L'interrogazione a risposta scritta Grimoldi n. 4-14731, pubblicata nell'allegato B ai resoconti della seduta del 1o febbraio 2012, deve intendersi sottoscritta anche dai deputati Stucchi e Fava.

L'interrogazione a risposta scritta Piccolo e altri n. 4-14752, pubblicata nell'allegato B ai resoconti della seduta del 2 febbraio 2012, deve intendersi sottoscritta anche dal deputato Picierno.

L'interrogazione a risposta in Commissione Fedriga e altri n. 5-06090, pubblicata nell'allegato B ai resoconti della seduta del 2 febbraio 2012, deve intendersi sottoscritta anche dal deputato Bitonci.

L'interrogazione a risposta in Commissione Montagnoli n. 5-06095, pubblicata nell'allegato B ai resoconti della seduta del 2 febbraio 2012, deve intendersi sottoscritta anche dal deputato Bitonci.

Ritiro di documenti del sindacato ispettivo.

I seguenti documenti sono stati ritirati dai presentatori:
interrogazione a risposta in Commissione Codurelli n. 5-05693 del 12 novembre 2011;
interrogazione a risposta immediata in Commissione Dionisi n. 5-06012 del 25 gennaio 2012;
interrogazione a risposta scritta Bitonci n. 4-14658 del 30 gennaio 2012;
interrogazione a risposta scritta Di Biagio n. 4-14700 del 31 gennaio 2012.

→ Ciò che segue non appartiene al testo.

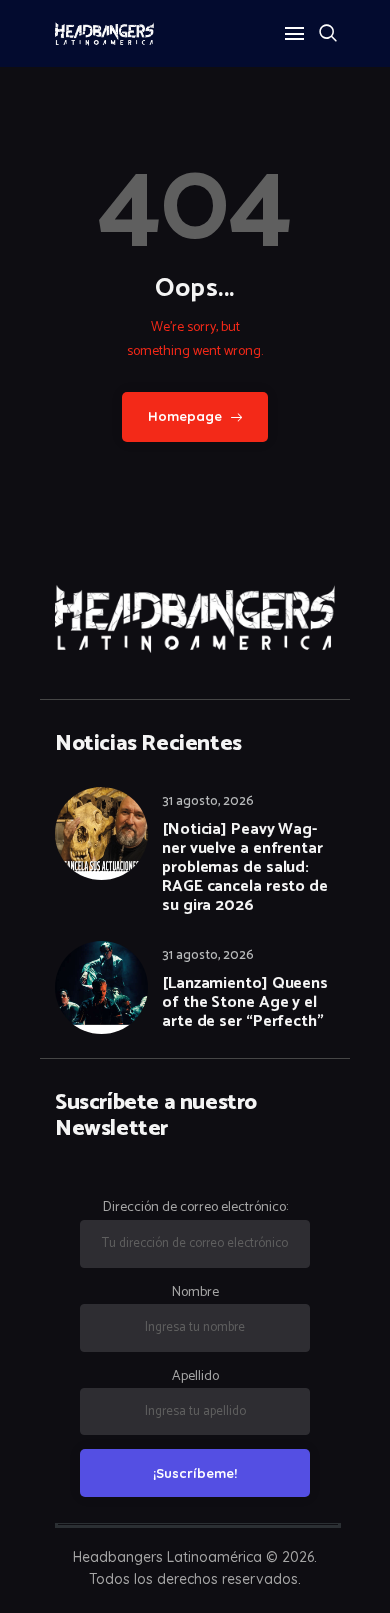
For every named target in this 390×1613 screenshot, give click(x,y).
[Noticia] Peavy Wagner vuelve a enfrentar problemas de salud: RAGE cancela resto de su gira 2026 (245, 867)
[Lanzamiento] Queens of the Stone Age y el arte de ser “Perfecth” (245, 1002)
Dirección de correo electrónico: (195, 1207)
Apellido (195, 1376)
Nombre (195, 1292)
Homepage (185, 416)
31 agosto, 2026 (208, 801)
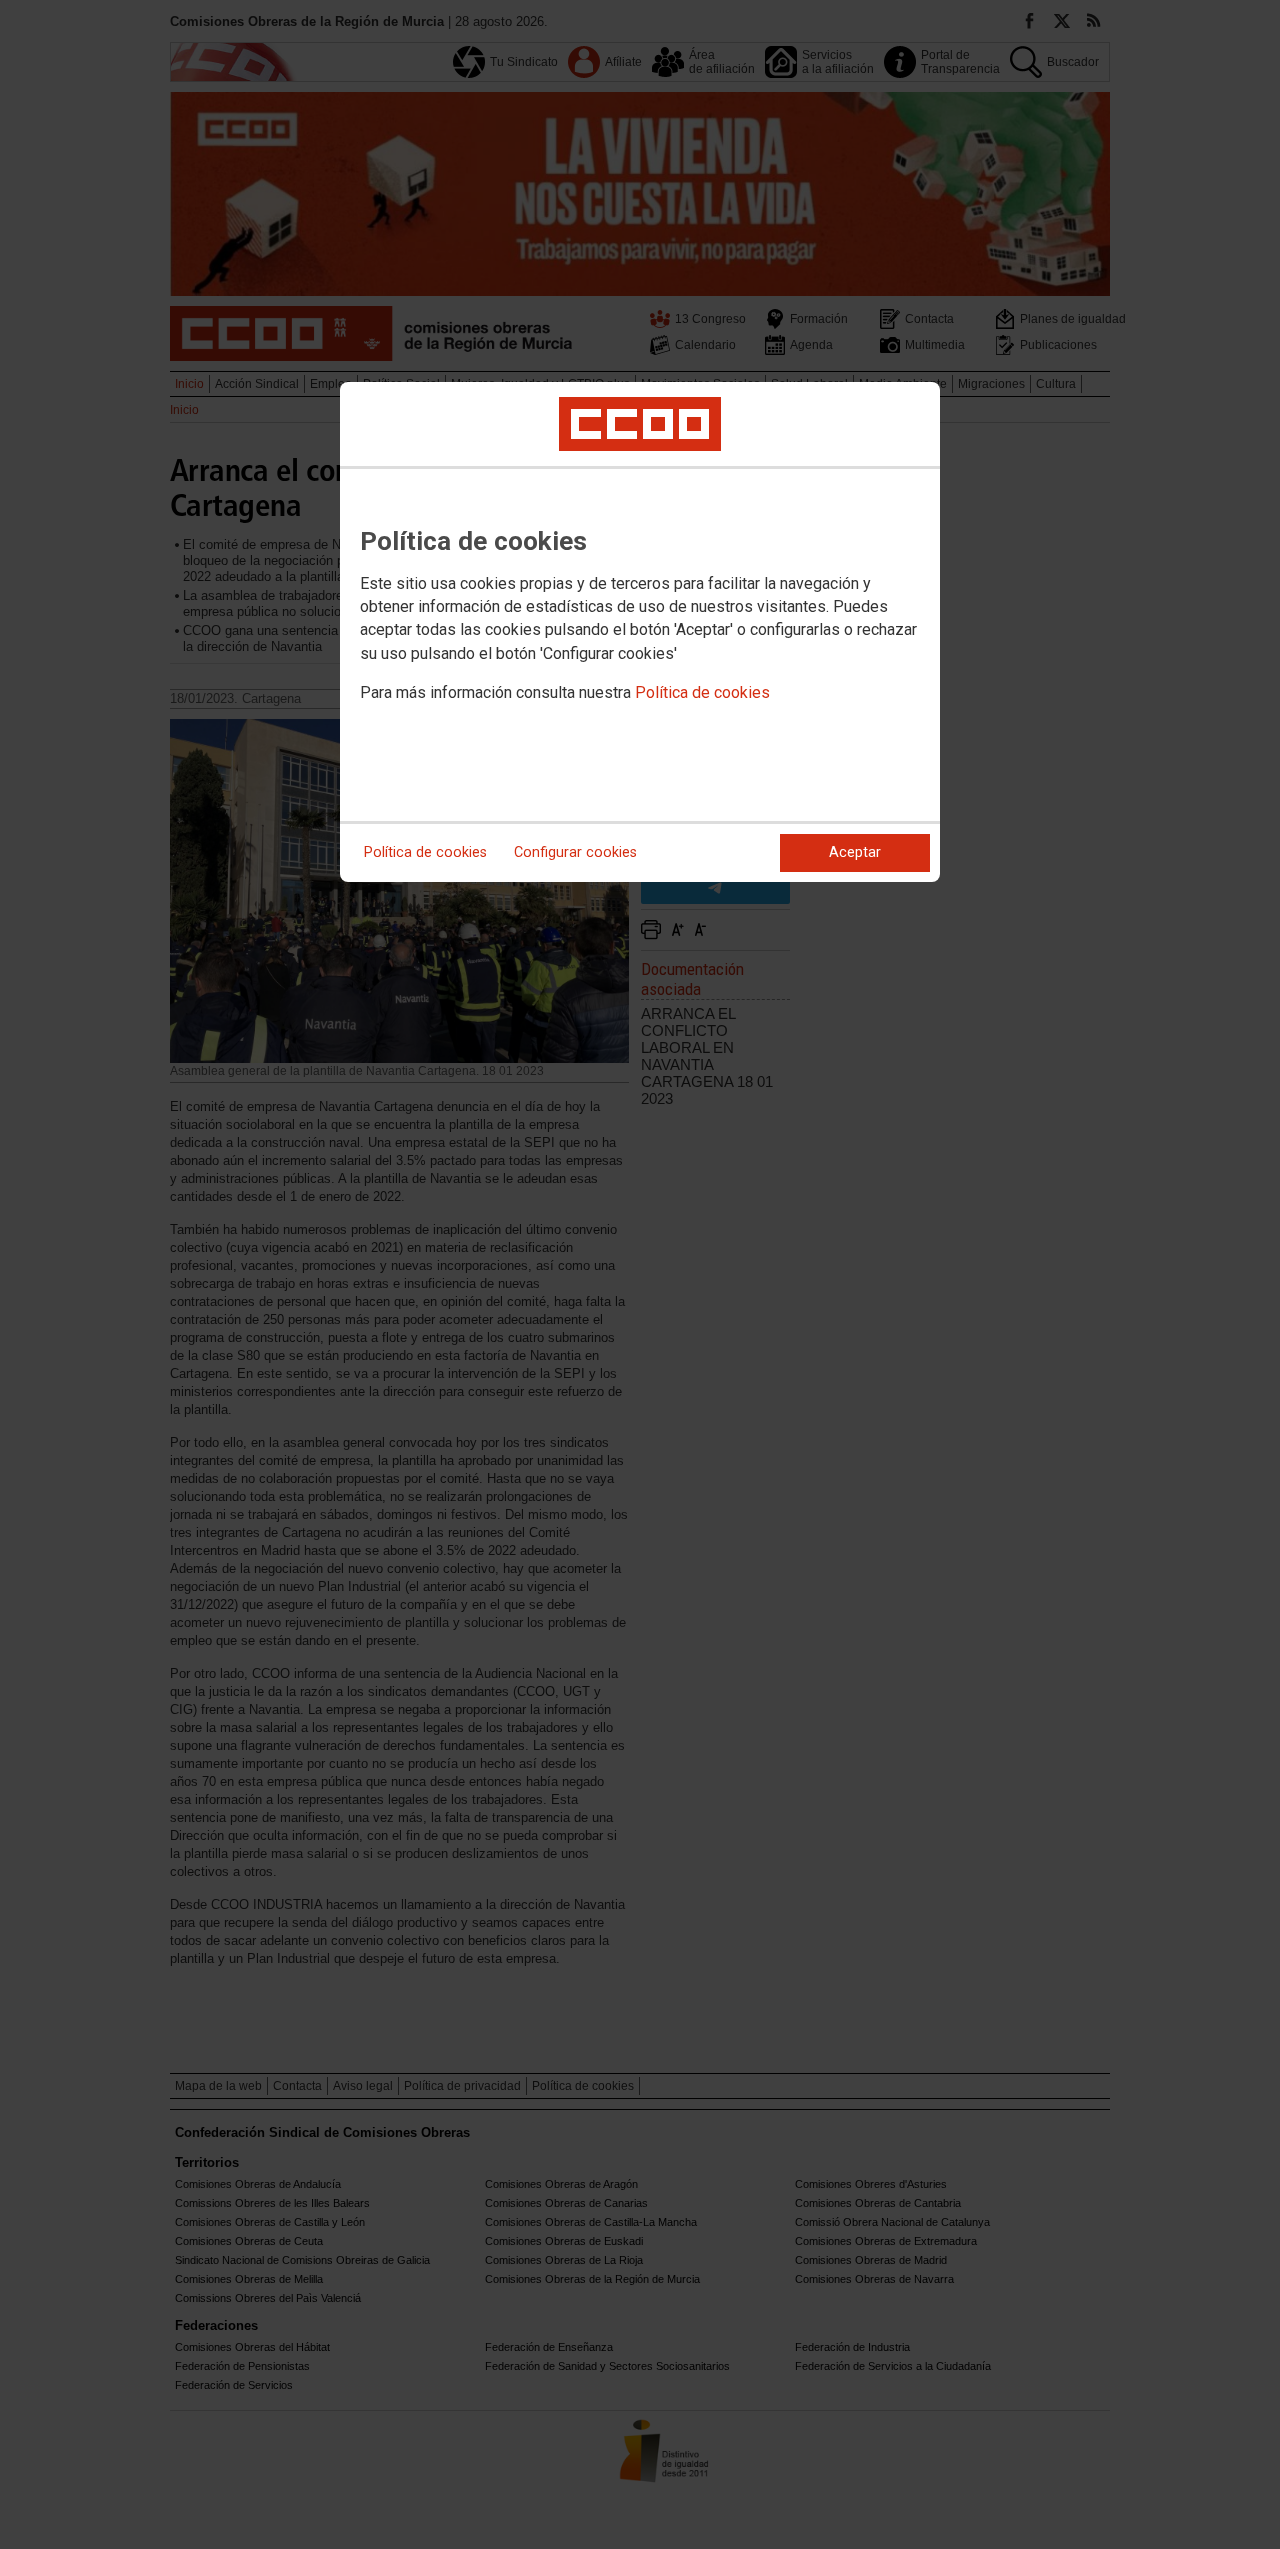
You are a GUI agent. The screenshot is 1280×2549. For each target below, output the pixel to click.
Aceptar (855, 852)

Trasformazione di documenti del sindacato ispettivo.

I seguenti documenti sono stati così trasformati su richiesta dei presentatori:
interrogazione a risposta in Commissione Ciccanti n. 5-03247 del 15 luglio 2010 in interrogazione a risposta scritta n. 4-14796.
interrogazione a risposta in Commissione Rondini n. 5-05760 del 29 novembre 2011 in interrogazione a risposta orale n. 3-02079.

...

ERRATA CORRIGE

Interrogazione a risposta scritta Piccolo e altri n. 4-14752 pubblicata nell'Allegato B ai resoconti della seduta n. 581 del 2 febbraio 2012. Alla pagina 27510, seconda colonna, dalla riga ventesima alla riga ventunesima, deve leggersi: «l'attribuzione di due incarichi dirigenziali (cat. D3) al comandante della polizia» e non «retribuzione di due incarichi dirigenziali (cat. D3) al comandante della polizia», come stampato. Alla pagina 27511, prima colonna, dalla riga quarantacinquesima alla riga quarantaseiesima, deve leggersi: «permessi di costruzione illegittimi, correttamente e doverosamente avviati dal suo» e non «Rimessi di costruzione illegittimi, correttamente e doverosamente avviati dal suo», come stampato.